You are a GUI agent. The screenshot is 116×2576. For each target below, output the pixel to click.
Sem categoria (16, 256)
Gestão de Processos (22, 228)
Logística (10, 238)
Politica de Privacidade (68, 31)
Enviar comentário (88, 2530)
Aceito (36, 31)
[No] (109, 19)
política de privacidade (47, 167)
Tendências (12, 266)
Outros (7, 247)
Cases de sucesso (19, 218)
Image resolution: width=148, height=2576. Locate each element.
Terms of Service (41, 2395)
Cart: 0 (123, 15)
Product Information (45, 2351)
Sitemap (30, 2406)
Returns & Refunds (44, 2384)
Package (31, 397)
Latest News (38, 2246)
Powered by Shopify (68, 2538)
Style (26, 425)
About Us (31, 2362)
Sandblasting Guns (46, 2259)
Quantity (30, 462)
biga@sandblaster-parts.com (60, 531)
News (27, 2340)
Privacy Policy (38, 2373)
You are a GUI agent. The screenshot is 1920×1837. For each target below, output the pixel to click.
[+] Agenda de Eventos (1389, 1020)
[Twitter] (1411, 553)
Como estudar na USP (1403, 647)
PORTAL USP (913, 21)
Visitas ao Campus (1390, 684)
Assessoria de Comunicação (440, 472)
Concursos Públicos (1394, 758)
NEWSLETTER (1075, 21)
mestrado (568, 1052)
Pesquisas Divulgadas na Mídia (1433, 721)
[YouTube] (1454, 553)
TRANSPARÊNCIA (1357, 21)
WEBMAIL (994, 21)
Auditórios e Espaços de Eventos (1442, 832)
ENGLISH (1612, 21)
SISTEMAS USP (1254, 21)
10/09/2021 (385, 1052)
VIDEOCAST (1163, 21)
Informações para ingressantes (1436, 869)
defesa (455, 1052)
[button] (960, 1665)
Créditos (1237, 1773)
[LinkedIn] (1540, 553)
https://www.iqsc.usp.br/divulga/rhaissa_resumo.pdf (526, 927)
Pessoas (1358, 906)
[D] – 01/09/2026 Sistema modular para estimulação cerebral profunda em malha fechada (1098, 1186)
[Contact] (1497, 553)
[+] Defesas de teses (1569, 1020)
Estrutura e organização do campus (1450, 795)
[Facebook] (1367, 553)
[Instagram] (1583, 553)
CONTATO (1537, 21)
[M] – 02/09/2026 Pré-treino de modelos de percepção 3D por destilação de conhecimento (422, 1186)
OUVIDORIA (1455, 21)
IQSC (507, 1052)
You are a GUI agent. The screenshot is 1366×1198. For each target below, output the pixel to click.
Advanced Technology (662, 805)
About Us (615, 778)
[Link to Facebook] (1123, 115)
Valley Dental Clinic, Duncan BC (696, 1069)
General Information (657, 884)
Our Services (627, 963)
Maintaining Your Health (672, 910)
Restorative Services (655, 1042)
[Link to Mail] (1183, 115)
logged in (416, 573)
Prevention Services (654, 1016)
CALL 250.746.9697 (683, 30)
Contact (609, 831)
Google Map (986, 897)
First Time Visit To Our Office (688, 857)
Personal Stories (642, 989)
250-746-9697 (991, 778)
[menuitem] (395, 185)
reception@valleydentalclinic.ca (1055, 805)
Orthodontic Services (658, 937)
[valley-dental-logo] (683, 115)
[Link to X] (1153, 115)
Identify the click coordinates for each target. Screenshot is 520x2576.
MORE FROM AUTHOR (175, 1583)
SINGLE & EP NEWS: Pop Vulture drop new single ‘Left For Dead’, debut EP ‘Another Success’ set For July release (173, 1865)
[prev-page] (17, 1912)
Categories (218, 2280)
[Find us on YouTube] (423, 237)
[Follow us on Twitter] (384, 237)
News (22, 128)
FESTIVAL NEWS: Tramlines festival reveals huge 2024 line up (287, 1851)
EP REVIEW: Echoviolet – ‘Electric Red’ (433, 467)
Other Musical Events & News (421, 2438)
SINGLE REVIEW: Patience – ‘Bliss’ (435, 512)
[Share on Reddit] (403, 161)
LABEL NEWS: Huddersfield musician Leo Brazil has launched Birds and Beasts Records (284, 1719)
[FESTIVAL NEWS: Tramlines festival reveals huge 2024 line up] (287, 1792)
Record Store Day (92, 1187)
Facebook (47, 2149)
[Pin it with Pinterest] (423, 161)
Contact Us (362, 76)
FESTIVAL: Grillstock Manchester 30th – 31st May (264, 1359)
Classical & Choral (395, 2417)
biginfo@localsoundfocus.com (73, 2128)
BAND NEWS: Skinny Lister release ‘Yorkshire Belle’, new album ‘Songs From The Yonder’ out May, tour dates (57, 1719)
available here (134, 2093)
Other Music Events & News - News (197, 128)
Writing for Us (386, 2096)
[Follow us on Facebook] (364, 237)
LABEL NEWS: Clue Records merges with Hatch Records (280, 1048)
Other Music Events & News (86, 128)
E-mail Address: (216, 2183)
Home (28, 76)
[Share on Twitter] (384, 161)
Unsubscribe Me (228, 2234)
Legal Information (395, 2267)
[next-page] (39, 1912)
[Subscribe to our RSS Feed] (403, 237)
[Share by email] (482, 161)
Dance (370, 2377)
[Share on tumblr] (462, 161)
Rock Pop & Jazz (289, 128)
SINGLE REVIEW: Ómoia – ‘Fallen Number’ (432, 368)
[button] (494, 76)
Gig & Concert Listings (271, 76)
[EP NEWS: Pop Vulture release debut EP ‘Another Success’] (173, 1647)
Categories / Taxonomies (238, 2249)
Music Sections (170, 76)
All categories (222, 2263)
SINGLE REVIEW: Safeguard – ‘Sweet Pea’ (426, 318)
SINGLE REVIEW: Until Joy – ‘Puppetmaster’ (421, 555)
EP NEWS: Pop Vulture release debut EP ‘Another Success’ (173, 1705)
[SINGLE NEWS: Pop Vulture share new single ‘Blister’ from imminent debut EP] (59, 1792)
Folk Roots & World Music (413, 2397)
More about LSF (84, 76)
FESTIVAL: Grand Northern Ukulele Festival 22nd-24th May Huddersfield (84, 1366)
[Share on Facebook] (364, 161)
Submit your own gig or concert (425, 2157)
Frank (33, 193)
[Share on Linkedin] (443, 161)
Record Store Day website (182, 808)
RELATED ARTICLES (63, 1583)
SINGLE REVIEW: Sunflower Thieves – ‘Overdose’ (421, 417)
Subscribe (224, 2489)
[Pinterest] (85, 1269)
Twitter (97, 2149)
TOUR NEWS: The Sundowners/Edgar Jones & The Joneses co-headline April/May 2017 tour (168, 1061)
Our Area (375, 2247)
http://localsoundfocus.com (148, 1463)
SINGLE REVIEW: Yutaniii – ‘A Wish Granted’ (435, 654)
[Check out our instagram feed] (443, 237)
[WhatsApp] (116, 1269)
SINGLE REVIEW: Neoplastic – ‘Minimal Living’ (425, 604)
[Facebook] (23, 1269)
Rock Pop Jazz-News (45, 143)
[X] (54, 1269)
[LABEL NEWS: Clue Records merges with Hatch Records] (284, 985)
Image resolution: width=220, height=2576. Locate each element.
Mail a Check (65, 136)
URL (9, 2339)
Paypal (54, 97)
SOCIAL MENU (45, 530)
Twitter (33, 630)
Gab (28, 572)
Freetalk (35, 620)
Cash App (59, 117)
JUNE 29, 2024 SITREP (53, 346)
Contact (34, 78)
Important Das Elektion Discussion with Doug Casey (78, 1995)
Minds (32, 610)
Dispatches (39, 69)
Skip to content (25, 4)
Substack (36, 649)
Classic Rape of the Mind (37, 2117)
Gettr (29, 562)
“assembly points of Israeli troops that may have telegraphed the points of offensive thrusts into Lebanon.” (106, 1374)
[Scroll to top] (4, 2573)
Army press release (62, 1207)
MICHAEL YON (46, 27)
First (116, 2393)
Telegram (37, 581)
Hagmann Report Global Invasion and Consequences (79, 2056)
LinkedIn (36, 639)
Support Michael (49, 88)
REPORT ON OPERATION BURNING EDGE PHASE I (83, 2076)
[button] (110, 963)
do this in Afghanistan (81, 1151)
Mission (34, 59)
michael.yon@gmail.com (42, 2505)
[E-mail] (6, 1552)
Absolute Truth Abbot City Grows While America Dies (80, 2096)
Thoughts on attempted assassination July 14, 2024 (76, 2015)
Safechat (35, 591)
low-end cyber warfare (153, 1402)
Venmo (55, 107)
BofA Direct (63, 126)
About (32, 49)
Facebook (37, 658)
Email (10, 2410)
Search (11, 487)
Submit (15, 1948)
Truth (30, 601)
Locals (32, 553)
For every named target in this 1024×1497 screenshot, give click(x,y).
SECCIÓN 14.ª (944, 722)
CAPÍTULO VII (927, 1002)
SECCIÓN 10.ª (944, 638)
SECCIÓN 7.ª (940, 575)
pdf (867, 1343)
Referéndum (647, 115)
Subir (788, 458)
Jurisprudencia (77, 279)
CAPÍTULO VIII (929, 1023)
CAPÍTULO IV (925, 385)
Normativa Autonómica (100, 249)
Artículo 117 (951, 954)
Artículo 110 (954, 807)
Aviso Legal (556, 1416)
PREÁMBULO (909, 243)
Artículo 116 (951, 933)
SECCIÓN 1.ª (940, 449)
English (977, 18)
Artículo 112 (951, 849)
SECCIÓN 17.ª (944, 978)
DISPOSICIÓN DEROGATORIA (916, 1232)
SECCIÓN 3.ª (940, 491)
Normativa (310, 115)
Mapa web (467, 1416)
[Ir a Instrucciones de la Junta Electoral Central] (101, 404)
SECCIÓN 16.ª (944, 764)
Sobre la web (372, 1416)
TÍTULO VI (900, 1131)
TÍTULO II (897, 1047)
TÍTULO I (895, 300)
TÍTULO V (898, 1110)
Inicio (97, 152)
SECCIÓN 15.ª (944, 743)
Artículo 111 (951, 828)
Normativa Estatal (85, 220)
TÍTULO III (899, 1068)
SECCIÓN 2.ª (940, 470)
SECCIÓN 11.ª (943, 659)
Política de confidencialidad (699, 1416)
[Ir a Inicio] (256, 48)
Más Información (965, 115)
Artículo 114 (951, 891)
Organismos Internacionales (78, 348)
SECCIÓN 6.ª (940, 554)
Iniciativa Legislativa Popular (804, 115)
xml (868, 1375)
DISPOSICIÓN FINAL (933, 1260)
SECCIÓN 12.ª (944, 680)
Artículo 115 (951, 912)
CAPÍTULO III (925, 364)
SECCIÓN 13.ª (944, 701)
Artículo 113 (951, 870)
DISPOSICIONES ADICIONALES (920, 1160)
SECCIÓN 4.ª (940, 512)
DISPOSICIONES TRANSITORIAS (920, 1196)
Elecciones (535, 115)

=======

From the material above, set down exactly the lines between the line holding "Substack (36, 649)" and the line holding "SECCIÓN 7.ª (940, 575)", inclusive. Include nothing else.

Response box:
Substack (36, 649)
Classic Rape of the Mind (37, 2117)
Gettr (29, 562)
“assembly points of Israeli troops that may have telegraphed the points of offensive thrusts into Lebanon.” (106, 1374)
[Scroll to top] (4, 2573)
Army press release (62, 1207)
MICHAEL YON (46, 27)
First (116, 2393)
Telegram (37, 581)
Hagmann Report Global Invasion and Consequences (79, 2056)
LinkedIn (36, 639)
Support Michael (49, 88)
REPORT ON OPERATION BURNING EDGE PHASE I (83, 2076)
[button] (110, 963)
do this in Afghanistan (81, 1151)
Mission (34, 59)
michael.yon@gmail.com (42, 2505)
[E-mail] (6, 1552)
Absolute Truth Abbot City Grows While America Dies (80, 2096)
Thoughts on attempted assassination July 14, 2024 (76, 2015)
Safechat (35, 591)
low-end cyber warfare (153, 1402)
Venmo (55, 107)
BofA Direct (63, 126)
About (32, 49)
Facebook (37, 658)
Email (10, 2410)
Search (11, 487)
Submit (15, 1948)
Truth (30, 601)
Locals (32, 553)
For every named target in this 1024×1497 screenshot, give click(x,y).
SECCIÓN 14.ª (944, 722)
CAPÍTULO VII (927, 1002)
SECCIÓN 10.ª (944, 638)
SECCIÓN 7.ª (940, 575)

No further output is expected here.